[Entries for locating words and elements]

>> START

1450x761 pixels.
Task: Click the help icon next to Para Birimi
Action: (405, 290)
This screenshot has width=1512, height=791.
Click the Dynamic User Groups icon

>> END

**PROBLEM STATEMENT**
Convert the lines of every item above into a JSON list of strings, with one string per line and any blank lines left out.

**WRITTEN RESPONSE**
[
  "1450x761 pixels.",
  "Task: Click the help icon next to Para Birimi",
  "Action: (405, 290)",
  "This screenshot has width=1512, height=791.",
  "Click the Dynamic User Groups icon"
]